* _Provided records_
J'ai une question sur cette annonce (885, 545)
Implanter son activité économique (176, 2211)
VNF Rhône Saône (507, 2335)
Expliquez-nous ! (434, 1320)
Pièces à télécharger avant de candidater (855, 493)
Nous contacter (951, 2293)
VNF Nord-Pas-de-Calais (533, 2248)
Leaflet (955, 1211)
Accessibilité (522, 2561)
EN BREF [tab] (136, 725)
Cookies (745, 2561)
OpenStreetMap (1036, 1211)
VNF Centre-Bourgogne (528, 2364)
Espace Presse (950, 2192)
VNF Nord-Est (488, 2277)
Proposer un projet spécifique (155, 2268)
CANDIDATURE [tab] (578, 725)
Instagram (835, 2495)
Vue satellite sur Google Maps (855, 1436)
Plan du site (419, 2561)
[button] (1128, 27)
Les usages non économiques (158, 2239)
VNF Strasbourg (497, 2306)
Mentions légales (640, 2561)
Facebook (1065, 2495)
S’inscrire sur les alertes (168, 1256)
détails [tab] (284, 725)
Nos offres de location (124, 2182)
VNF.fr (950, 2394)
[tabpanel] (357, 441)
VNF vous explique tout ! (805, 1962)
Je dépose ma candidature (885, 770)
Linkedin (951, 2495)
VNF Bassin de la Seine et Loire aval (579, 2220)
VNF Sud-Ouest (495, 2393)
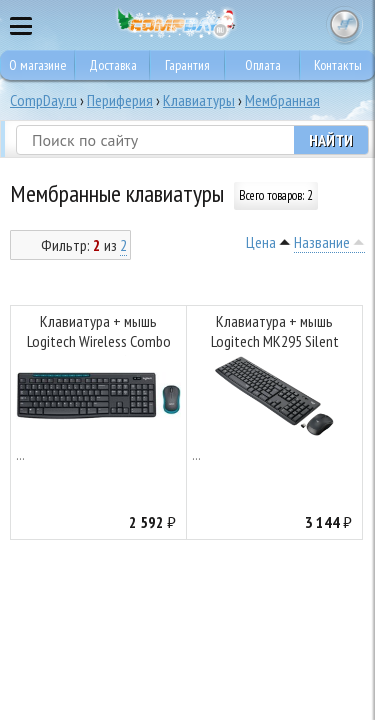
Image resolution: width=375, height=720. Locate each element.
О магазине (38, 65)
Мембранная (282, 100)
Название (322, 242)
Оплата (263, 65)
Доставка (113, 65)
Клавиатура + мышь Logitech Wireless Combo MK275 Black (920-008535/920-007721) (99, 333)
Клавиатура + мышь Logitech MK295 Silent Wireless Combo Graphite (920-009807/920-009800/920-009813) (275, 333)
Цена (261, 242)
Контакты (338, 65)
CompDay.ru (43, 100)
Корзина (345, 25)
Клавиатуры (199, 100)
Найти (331, 140)
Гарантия (187, 65)
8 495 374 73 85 (305, 25)
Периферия (120, 100)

* _Given problem_
Rewrite the entries from the line with "Контакты (338, 65)" through the end of the entries, changing "Корзина" to "Избранное" and leaving everything else unchanged. Return only those lines.

* _Written solution_
Контакты (338, 65)
CompDay.ru (43, 100)
Избранное (345, 25)
Клавиатуры (199, 100)
Найти (331, 140)
Гарантия (187, 65)
8 495 374 73 85 (305, 25)
Периферия (120, 100)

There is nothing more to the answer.